**** THE DATA ****
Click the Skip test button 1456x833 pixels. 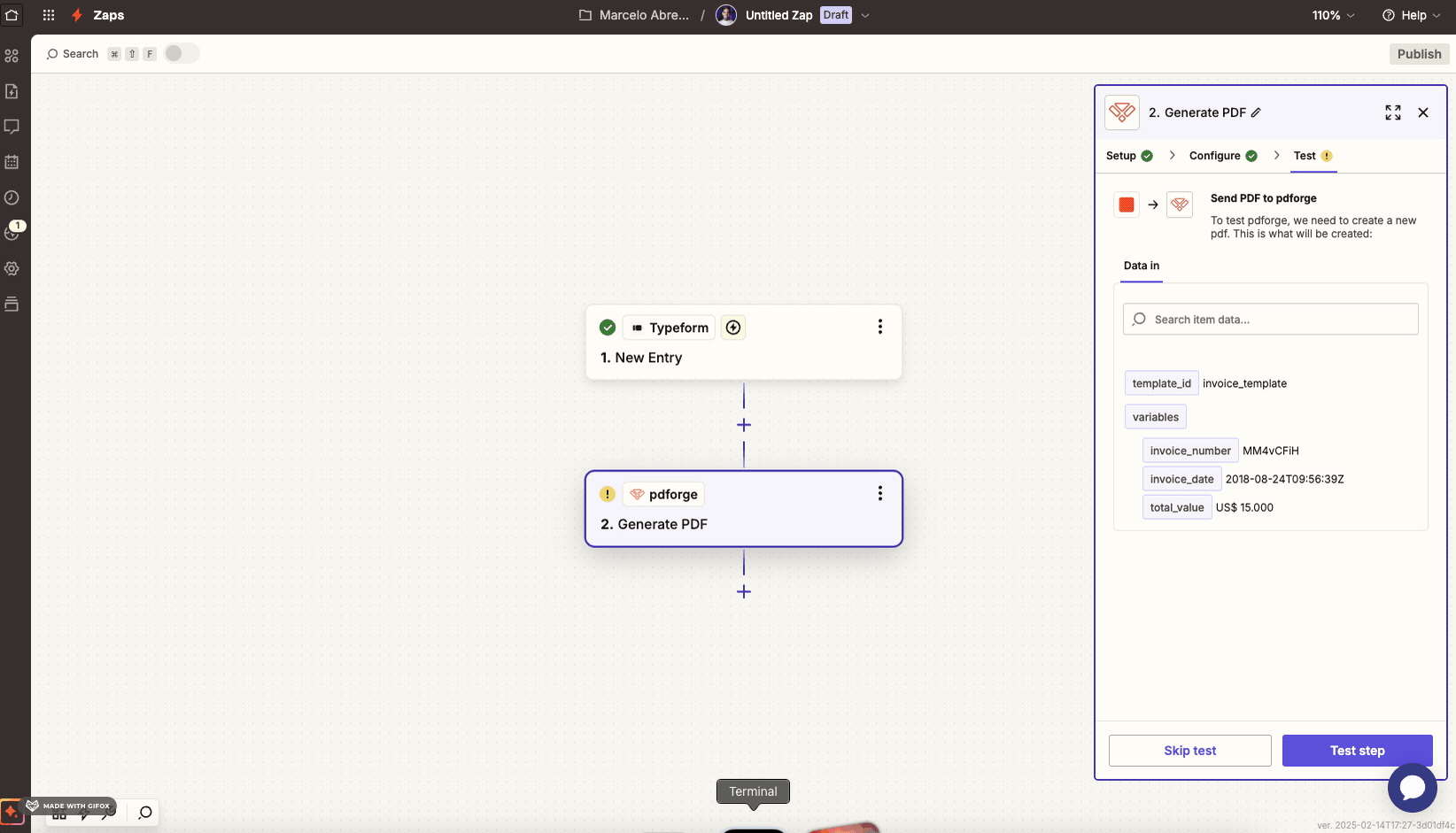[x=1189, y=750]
****
**** THE DATA ****
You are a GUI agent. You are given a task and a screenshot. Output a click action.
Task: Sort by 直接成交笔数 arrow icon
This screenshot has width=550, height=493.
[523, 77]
****
WHAT IS EXPECTED>
Find each line in the entries above that contains the string "screenshot", and copy those lines in full.

RESPONSE>
You are a GUI agent. You are given a task and a screenshot. Output a click action.
This screenshot has width=550, height=493.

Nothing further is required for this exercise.